Tuesday 23 August 2011

Prayer

I have been a Christian for yonks but it occurred to me whilst driving to work this morning that I don't really know how to pray. Better qualify that. I can pray for people in a response time in a meeting and it seems to work relatively well, good results quite often. I mean particularly praying for a person when they aren't there. Apart from the Lord's prayer, the part about "this kind only comes out through prayer and fasting" and that bit about agreement (and we say prayer agreement Jesus didn't) there isn't that much to go on. It seems they didn't have regular intercession in the new testament or if they did it didn't get a mention.
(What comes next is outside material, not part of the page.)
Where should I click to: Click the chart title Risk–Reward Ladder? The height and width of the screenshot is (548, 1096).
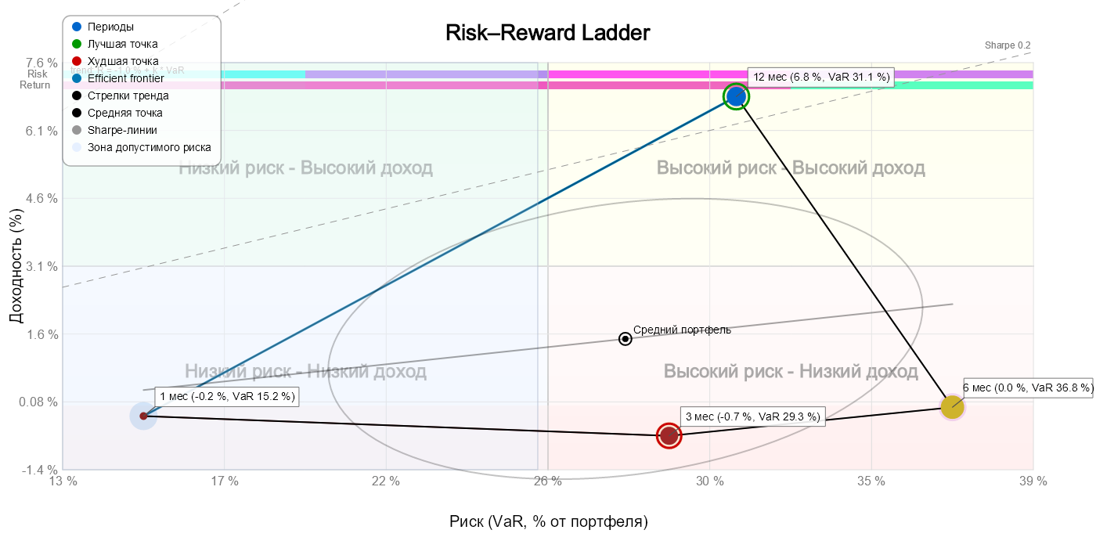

Anyway, I am driving to work and I start trying to pray for someone I know who has a difficulty. I think I can diagnose that difficulty as having its root in the fact that that person has never really felt loved, by God or anyone else for that matter. I say "lord this person needs a revelation of your love" that's it. What do I do now after a five second request. It's over, finished, done, no agonising no groaning no burden carrying. I cannot conjour up those things. I wonder if anyone else has this dilemma? "professional" prayers tend to do my head in a bit, there is this kind of mystique attached to it all. I've read Rees Howells - Intercessor, I have heard about carrying the burden and all that but one wonders if God creates the method to suit the person rather than the other way round. Maybe for me the five second burst of "please sort it out Lord" is all he thinks I can cope with but I must admit (not that this should the aim of my praying for others) it leaves me somewhat discontented.